Updated from May 2008 post…

book-storeGod bless stores.  For the low low price of zero dollars an SAT/GRE junkie like me can go take a look at purty much every test prep book out there.  I go through the various books on a semi-yearly basis to see if there is any new test fu I can bring to my students.

There usually isn’t.  All the test prep books use very similar tactics and techniques but rename them and package them to sound different from the competition.  This is pretty much what you would expect, isn’t it?  After all, there are big bucks to be made, and I’m not the only one with access to a book store.
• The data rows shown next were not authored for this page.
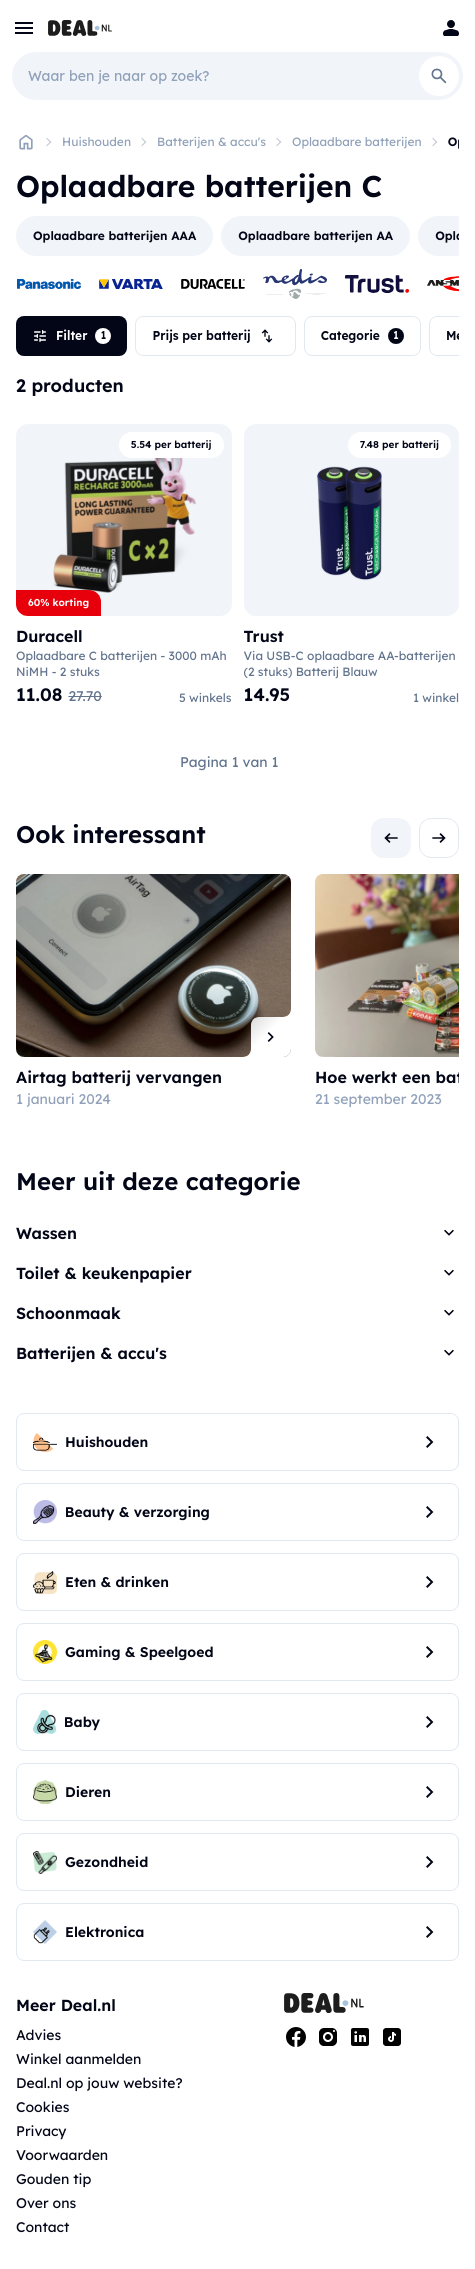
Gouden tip (53, 2179)
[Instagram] (328, 2037)
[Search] (439, 76)
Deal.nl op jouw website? (99, 2083)
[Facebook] (296, 2037)
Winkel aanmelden (78, 2059)
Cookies (42, 2107)
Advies (38, 2035)
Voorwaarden (62, 2155)
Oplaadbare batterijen (357, 141)
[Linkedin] (360, 2037)
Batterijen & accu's (211, 141)
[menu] (24, 28)
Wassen (46, 1233)
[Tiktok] (392, 2037)
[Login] (451, 28)
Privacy (41, 2131)
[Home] (26, 142)
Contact (42, 2227)
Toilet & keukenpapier (104, 1273)
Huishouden (96, 141)
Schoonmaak (68, 1313)
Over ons (46, 2203)
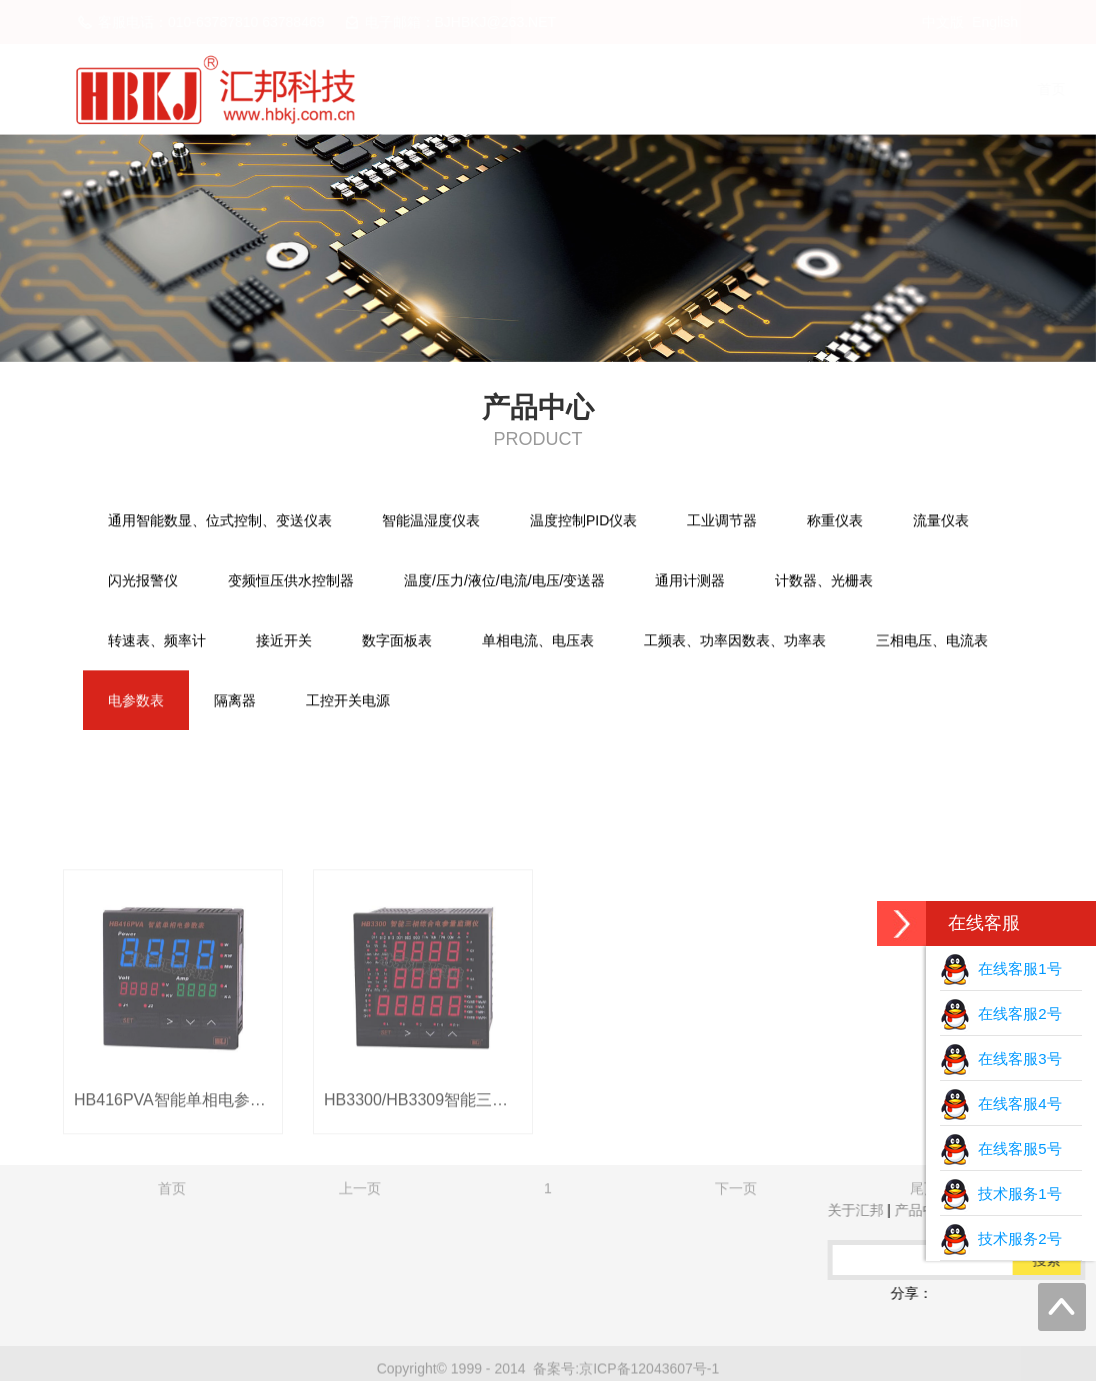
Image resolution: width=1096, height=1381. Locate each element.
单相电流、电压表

Which SAT or GRE prep book should you buy? The one you’ll use. One recent study compared different methods of test prep to see how much of an average increase in score each method gave.  The best method of test prep was individual tutoring, followed by taking a prep class. Pulling up the ignominious rear of the prep pack was … (drum roll, please) buying a test prep book.

Buying a book earned a whopping average increase of ZERO points.  My personal theory–which was not explored in the dry-as-a-dead-camel academic study–is that those who purchased a book probably spent more time deciding which book to buy than in actually studying it.  So the moral is, buy a book you will actually use, then use it.
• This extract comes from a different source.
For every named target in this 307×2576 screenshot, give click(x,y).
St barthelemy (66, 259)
Book-store-of-your-choice to the rescue!  Go through several prep books and see which is most appealing to you.  Do you enjoy reading phone books? Peterson’s is probably the book for you.  Juvenile humor more your line?  Try Up Your Score (SAT only).  Parents, the Up Your Score book is thin enough and entertaining enough that your teenager might actually read it.  Prayer is also helpful in this regard.

My personal prep book picks?

For the GRE I lean towards Princeton Review’s book.  It’s easy to read and covers almost everything but not in so much detail that you’ll be overwhelmed.  Save your money and skip the version with the marginally useful DVD.  Princeton’s book will give you most of the tricks and a basic coverage of content.  It’s light on samples and practice problems but there’s so much free stuff out there in web world that you won’t have much trouble supplementing.  They also leave you in the same lurch as all the other books by telling you to learn a loooooong list of new vocabulary (quotidian, anyone?) without telling you how to go about doing that.  Check out this link for remedies to this shortcoming, as well as my various study methods (do a search on this blog for flash cards, stacks, memory, etc.).
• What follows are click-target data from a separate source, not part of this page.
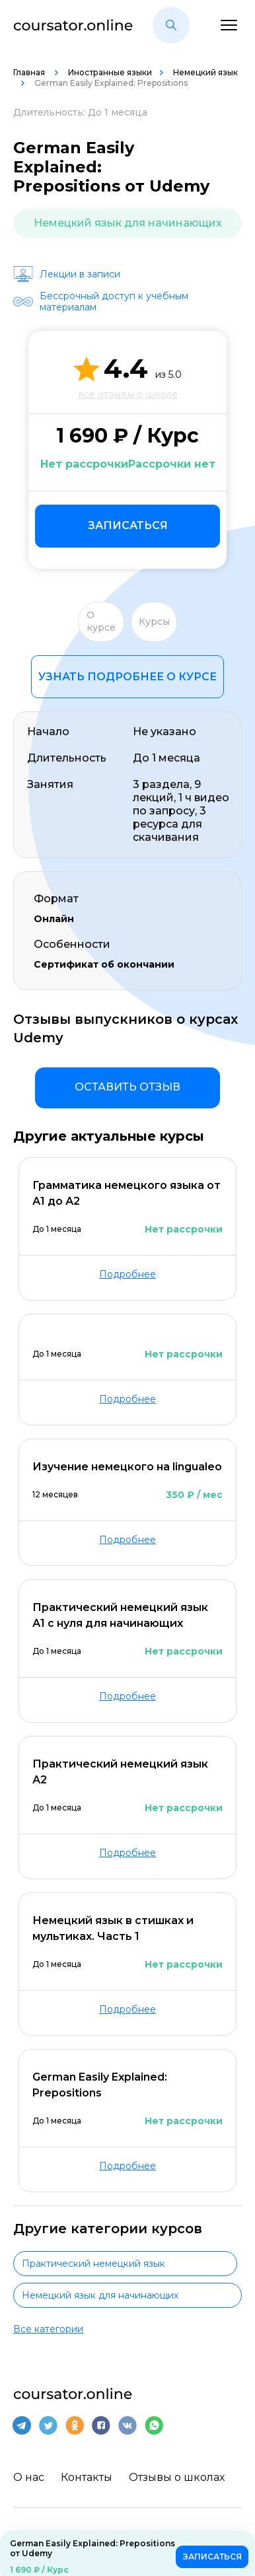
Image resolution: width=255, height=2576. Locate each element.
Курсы (154, 621)
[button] (171, 25)
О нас (28, 2477)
For the SAT I use a combination of the Barron’s book and College Board’s practice SAT book.  The Barron’s book takes an everything-but-the-kitchen-sink approach.  They could probably get rid of two thirds of the book, and none but the most assiduous scholars would miss it.  But the sections are solidly arranged and cover all the major techniques.  Careful on their practice/sample math problems.  They seem quite a bit tougher than the actual SAT problems.  Better too hard than too easy, I suppose, but many students may get discouraged if they don’t realize that.  On the other hand, their vocabulary list is very thorough as is their coverage of the math.  I use the College Board book for actual practice problems because they are the genuine article; actual SAT tests.  You can pretty much chunk the first half of the book, however, since it’s a too-basic review of the SAT content and that’s what the Barron’s book is for.

Those are the books I prefer, but to each his own.  Again, since they all cover pretty much the same techniques, go with what feels best.  Do beware, however, prep books are notorious for designing shoddy practice/sample questions that aren’t very close to the real test.  Rely on the College Board’s online materials and aforementioned book for realistic SAT questions.  For the GRE look to practice problems and tests on gre.org and released versions of the old paper-based GRE.